ON DISPLAY IN GERMANY

Lore Mayerfeld, who's doll, is included in this exhibition remarks:

"We made the decision to donate my doll to Yad Vashem as a family," said Lore Mayerfeld. "At home Inge can only serve to remind me and my family of the atrocities we witnessed and endured, but at Yad Vashem Inge (the name of the doll given by Lore as a child) can tell our story to the world. This is why I go to Germany. To tell my story and the stories of the Six Million who were murdered by the Nazis and their collaborators and who they tried to erase all evidence and traces of their existence. These objects are witnesses to their lives and their stories that they never had the opportunity to tell. Through this exhibition and the work of Yad Vashem, we bring the memory out of the past and into the present."

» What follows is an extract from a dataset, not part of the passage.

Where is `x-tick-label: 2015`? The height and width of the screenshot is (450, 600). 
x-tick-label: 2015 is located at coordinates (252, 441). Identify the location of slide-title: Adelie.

Exhibition co-curators Executive Director of the German Society for Yad Vashem Ruth Ur and Director of the Yad Vashem Artifacts Department Michael Tal state:

"By connecting the personal stories of these objects with the current modern locations in Germany, the exhibition creates a bridge between the memory of the past to present and future societies. The items presented, which are part of the Yad Vashem's Collections – both large, like the piano that once belonged to the Margulies family, or small, as in the case of Lore Mayerfeld's childhood doll that dons the pajamas she wore the night of the November Pogrom (Kristallnacht) – are a reminder of the countless lives and communities destroyed by Nazi Germany during the Holocaust."

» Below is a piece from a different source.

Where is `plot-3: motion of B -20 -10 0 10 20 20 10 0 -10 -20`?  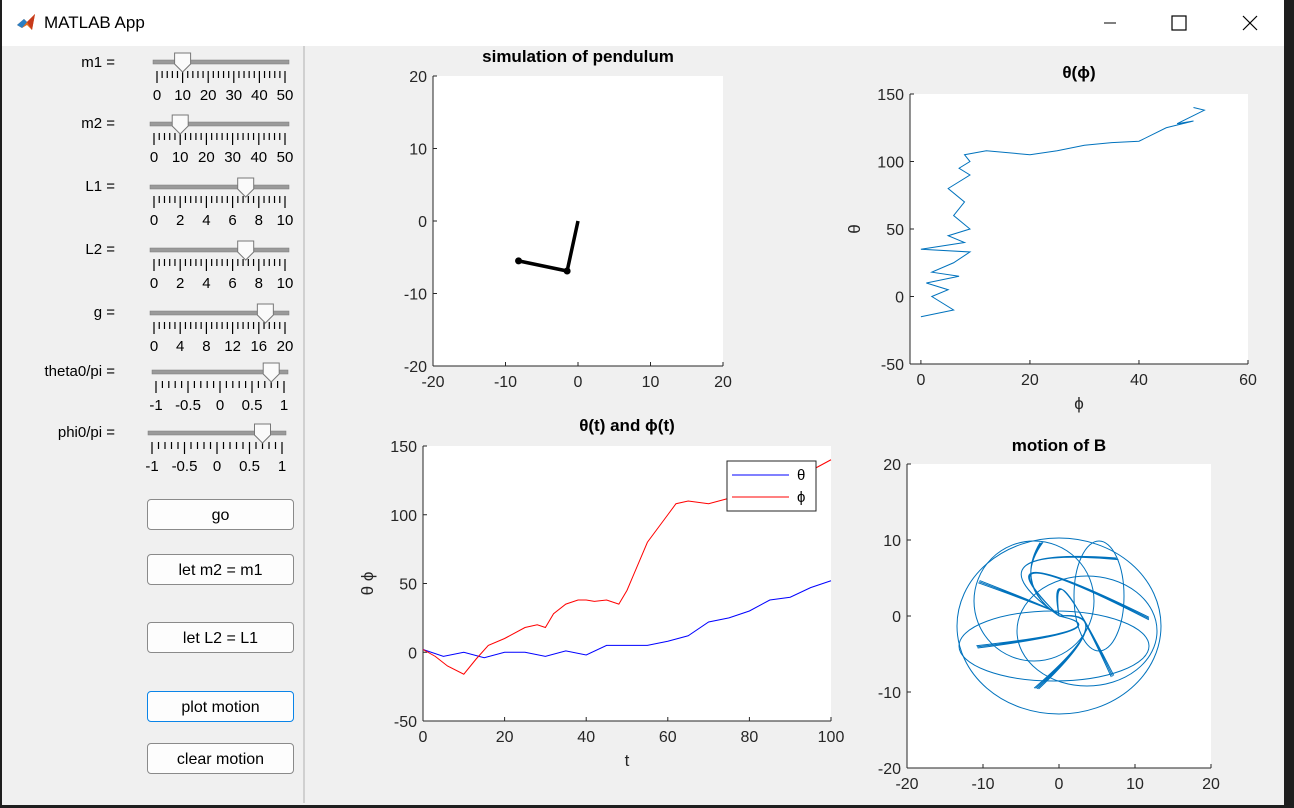 plot-3: motion of B -20 -10 0 10 20 20 10 0 -10 -20 is located at coordinates (1049, 614).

Yad Vashem Chairman Dani Dayan explains:

"I travel to Germany for the first time in my life, well aware of my deep responsibility to the past as well as my commitment, more than ever before, to ensuring a better future. The weight of the memory of the six million mothers and fathers, brothers and sisters, sons and daughters – murdered less then eighty years ago simply because they were Jewish – is at the forefront of my responsibilities as the Chairman of Yad Vashem. At the same time, we are acutely aware of divisive antisemitic and xenophobic social elements currently at play in Germany and around the world. On this important visit, I will open an exhibition featuring objects whose owners were persecuted and even exterminated by their own countrymen and have since found their home in the Jewish homeland, the State of Israel. Through these personal stories, we will ensure that the last wishes of the victims of the Holocaust are fulfilled: that the world will know who they were and why they were murdered."

The exhibition features archival items from Yad Vashem's Collections juxtaposed with contemporary photos of the places from where they originally came.

"We hope that the objects and their local histories will spark interest and a new way of engaging with the past," conclude the curators.

The exhibition will be on display in the Bundestag for four weeks, and then travel to Essen to be exhibited at the Ruhr Museum before returning home to Israel.

On 24 January 2023, Yad Vashem Chairman Dayan opened a new exhibition at the Bundestag together with Bundestag President H.E. Ms. Bärbel Bas. The exhibition, entitled "Sixteen Objects," was initiated by the German Society for Yad Vashem (Freundeskreis) to mark Yad Vashem's seventieth anniversary. It features unique Holocaust-era items, one from each of the Federal States of Germany, whose stories are intertwined with individual Jews hailing from across Germany.